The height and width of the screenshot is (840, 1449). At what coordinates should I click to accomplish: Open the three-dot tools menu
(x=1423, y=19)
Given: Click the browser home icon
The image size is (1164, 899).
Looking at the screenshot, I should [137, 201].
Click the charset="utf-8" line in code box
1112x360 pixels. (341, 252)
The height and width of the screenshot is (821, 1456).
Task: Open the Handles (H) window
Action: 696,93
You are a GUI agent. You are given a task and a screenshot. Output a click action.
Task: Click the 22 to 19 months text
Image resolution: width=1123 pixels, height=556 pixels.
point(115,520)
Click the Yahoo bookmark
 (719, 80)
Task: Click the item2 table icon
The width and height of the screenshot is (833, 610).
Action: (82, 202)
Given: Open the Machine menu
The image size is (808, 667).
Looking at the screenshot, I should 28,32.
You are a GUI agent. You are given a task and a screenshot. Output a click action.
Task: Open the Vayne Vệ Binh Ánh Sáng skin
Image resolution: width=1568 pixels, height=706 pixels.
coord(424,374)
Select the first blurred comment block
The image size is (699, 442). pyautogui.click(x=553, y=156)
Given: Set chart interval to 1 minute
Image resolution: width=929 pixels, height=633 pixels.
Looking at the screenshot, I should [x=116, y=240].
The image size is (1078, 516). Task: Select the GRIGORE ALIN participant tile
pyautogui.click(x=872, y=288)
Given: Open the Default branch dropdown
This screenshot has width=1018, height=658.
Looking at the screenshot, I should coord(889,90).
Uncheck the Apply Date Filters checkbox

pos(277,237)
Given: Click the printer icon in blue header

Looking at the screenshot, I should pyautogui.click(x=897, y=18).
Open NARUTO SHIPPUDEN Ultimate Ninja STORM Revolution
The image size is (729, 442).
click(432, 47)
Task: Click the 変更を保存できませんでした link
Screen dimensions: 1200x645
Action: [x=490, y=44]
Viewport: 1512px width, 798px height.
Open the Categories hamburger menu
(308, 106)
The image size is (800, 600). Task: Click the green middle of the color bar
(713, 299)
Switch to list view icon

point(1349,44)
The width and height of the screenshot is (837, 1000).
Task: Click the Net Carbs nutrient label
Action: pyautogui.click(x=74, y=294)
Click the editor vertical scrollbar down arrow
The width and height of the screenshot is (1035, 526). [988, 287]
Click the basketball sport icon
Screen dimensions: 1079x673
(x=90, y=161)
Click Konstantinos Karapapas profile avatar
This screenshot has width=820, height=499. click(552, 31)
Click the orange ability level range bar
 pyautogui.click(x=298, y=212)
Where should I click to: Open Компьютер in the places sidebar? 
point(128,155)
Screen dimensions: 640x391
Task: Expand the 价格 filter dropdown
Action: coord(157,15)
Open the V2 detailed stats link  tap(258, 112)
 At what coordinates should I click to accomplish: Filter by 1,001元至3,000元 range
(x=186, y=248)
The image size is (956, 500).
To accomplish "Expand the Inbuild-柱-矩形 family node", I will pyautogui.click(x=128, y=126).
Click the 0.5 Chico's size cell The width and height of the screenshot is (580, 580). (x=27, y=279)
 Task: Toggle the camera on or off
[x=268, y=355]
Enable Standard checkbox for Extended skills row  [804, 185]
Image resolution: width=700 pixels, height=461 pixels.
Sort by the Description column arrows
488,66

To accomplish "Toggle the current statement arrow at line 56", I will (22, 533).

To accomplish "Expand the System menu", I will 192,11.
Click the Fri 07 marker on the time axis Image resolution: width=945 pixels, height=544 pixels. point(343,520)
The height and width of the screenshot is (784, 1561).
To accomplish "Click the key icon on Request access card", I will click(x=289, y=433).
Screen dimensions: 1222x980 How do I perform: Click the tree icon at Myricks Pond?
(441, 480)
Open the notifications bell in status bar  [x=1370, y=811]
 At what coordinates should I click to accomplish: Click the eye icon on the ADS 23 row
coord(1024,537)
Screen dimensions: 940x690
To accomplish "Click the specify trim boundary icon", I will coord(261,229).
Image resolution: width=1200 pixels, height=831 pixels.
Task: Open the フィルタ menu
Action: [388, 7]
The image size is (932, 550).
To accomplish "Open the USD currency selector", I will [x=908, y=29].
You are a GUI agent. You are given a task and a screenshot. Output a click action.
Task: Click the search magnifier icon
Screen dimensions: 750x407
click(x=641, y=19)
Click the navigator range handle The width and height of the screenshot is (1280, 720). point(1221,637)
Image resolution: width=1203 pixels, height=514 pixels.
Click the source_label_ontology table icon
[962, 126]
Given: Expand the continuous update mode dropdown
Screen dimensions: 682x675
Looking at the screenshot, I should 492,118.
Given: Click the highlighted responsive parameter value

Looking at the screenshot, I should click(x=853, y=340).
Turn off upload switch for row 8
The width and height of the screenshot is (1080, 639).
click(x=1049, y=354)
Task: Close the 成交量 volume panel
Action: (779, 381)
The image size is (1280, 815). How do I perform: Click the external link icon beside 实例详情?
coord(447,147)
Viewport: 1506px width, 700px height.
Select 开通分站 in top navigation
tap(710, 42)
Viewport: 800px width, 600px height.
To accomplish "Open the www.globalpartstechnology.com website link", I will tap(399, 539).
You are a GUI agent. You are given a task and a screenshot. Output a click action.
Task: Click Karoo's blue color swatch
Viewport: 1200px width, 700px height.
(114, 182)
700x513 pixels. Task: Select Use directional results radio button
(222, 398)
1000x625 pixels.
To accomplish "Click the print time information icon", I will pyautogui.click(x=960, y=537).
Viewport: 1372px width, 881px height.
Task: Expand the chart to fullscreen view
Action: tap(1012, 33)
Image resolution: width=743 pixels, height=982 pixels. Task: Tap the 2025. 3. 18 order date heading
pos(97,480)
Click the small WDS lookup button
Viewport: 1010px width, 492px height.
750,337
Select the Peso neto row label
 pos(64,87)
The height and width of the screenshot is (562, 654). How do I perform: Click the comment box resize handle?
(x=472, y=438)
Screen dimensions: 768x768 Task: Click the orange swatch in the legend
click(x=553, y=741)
--------
WORK ITEM =>
All of the lines above must be returned exactly as they stand.

ANSWER BOX =>
The height and width of the screenshot is (840, 1449). At what coordinates should I click to accomplish: Open the three-dot tools menu
(x=1423, y=19)
Given: Click the browser home icon
The image size is (1164, 899).
Looking at the screenshot, I should [137, 201].
Click the charset="utf-8" line in code box
1112x360 pixels. (341, 252)
The height and width of the screenshot is (821, 1456).
Task: Open the Handles (H) window
Action: 696,93
You are a GUI agent. You are given a task and a screenshot. Output a click action.
Task: Click the 22 to 19 months text
Image resolution: width=1123 pixels, height=556 pixels.
point(115,520)
Click the Yahoo bookmark
 (719, 80)
Task: Click the item2 table icon
The width and height of the screenshot is (833, 610).
Action: (82, 202)
Given: Open the Machine menu
The image size is (808, 667).
Looking at the screenshot, I should 28,32.
You are a GUI agent. You are given a task and a screenshot. Output a click action.
Task: Open the Vayne Vệ Binh Ánh Sáng skin
Image resolution: width=1568 pixels, height=706 pixels.
coord(424,374)
Select the first blurred comment block
The image size is (699, 442). pyautogui.click(x=553, y=156)
Given: Set chart interval to 1 minute
Image resolution: width=929 pixels, height=633 pixels.
Looking at the screenshot, I should [x=116, y=240].
The image size is (1078, 516). Task: Select the GRIGORE ALIN participant tile
pyautogui.click(x=872, y=288)
Given: Open the Default branch dropdown
This screenshot has width=1018, height=658.
Looking at the screenshot, I should coord(889,90).
Uncheck the Apply Date Filters checkbox

pos(277,237)
Given: Click the printer icon in blue header

Looking at the screenshot, I should pyautogui.click(x=897, y=18).
Open NARUTO SHIPPUDEN Ultimate Ninja STORM Revolution
The image size is (729, 442).
click(432, 47)
Task: Click the 変更を保存できませんでした link
Screen dimensions: 1200x645
Action: [x=490, y=44]
Viewport: 1512px width, 798px height.
Open the Categories hamburger menu
(308, 106)
The image size is (800, 600). Task: Click the green middle of the color bar
(713, 299)
Switch to list view icon

point(1349,44)
The width and height of the screenshot is (837, 1000).
Task: Click the Net Carbs nutrient label
Action: pyautogui.click(x=74, y=294)
Click the editor vertical scrollbar down arrow
The width and height of the screenshot is (1035, 526). [988, 287]
Click the basketball sport icon
Screen dimensions: 1079x673
(x=90, y=161)
Click Konstantinos Karapapas profile avatar
This screenshot has width=820, height=499. click(552, 31)
Click the orange ability level range bar
 pyautogui.click(x=298, y=212)
Where should I click to: Open Компьютер in the places sidebar? 
point(128,155)
Screen dimensions: 640x391
Task: Expand the 价格 filter dropdown
Action: coord(157,15)
Open the V2 detailed stats link  tap(258, 112)
 At what coordinates should I click to accomplish: Filter by 1,001元至3,000元 range
(x=186, y=248)
The image size is (956, 500).
To accomplish "Expand the Inbuild-柱-矩形 family node", I will pyautogui.click(x=128, y=126).
Click the 0.5 Chico's size cell The width and height of the screenshot is (580, 580). (x=27, y=279)
 Task: Toggle the camera on or off
[x=268, y=355]
Enable Standard checkbox for Extended skills row  [804, 185]
Image resolution: width=700 pixels, height=461 pixels.
Sort by the Description column arrows
488,66

To accomplish "Toggle the current statement arrow at line 56", I will (22, 533).

To accomplish "Expand the System menu", I will 192,11.
Click the Fri 07 marker on the time axis Image resolution: width=945 pixels, height=544 pixels. point(343,520)
The height and width of the screenshot is (784, 1561).
To accomplish "Click the key icon on Request access card", I will click(x=289, y=433).
Screen dimensions: 1222x980 How do I perform: Click the tree icon at Myricks Pond?
(441, 480)
Open the notifications bell in status bar  [x=1370, y=811]
 At what coordinates should I click to accomplish: Click the eye icon on the ADS 23 row
coord(1024,537)
Screen dimensions: 940x690
To accomplish "Click the specify trim boundary icon", I will coord(261,229).
Image resolution: width=1200 pixels, height=831 pixels.
Task: Open the フィルタ menu
Action: [388, 7]
The image size is (932, 550).
To accomplish "Open the USD currency selector", I will [x=908, y=29].
You are a GUI agent. You are given a task and a screenshot. Output a click action.
Task: Click the search magnifier icon
Screen dimensions: 750x407
click(x=641, y=19)
Click the navigator range handle The width and height of the screenshot is (1280, 720). point(1221,637)
Image resolution: width=1203 pixels, height=514 pixels.
Click the source_label_ontology table icon
[962, 126]
Given: Expand the continuous update mode dropdown
Screen dimensions: 682x675
Looking at the screenshot, I should 492,118.
Given: Click the highlighted responsive parameter value

Looking at the screenshot, I should click(x=853, y=340).
Turn off upload switch for row 8
The width and height of the screenshot is (1080, 639).
click(x=1049, y=354)
Task: Close the 成交量 volume panel
Action: (779, 381)
The image size is (1280, 815). How do I perform: Click the external link icon beside 实例详情?
coord(447,147)
Viewport: 1506px width, 700px height.
Select 开通分站 in top navigation
tap(710, 42)
Viewport: 800px width, 600px height.
To accomplish "Open the www.globalpartstechnology.com website link", I will tap(399, 539).
You are a GUI agent. You are given a task and a screenshot. Output a click action.
Task: Click Karoo's blue color swatch
Viewport: 1200px width, 700px height.
(114, 182)
700x513 pixels. Task: Select Use directional results radio button
(222, 398)
1000x625 pixels.
To accomplish "Click the print time information icon", I will pyautogui.click(x=960, y=537).
Viewport: 1372px width, 881px height.
Task: Expand the chart to fullscreen view
Action: tap(1012, 33)
Image resolution: width=743 pixels, height=982 pixels. Task: Tap the 2025. 3. 18 order date heading
pos(97,480)
Click the small WDS lookup button
Viewport: 1010px width, 492px height.
750,337
Select the Peso neto row label
 pos(64,87)
The height and width of the screenshot is (562, 654). How do I perform: Click the comment box resize handle?
(x=472, y=438)
Screen dimensions: 768x768 Task: Click the orange swatch in the legend
click(x=553, y=741)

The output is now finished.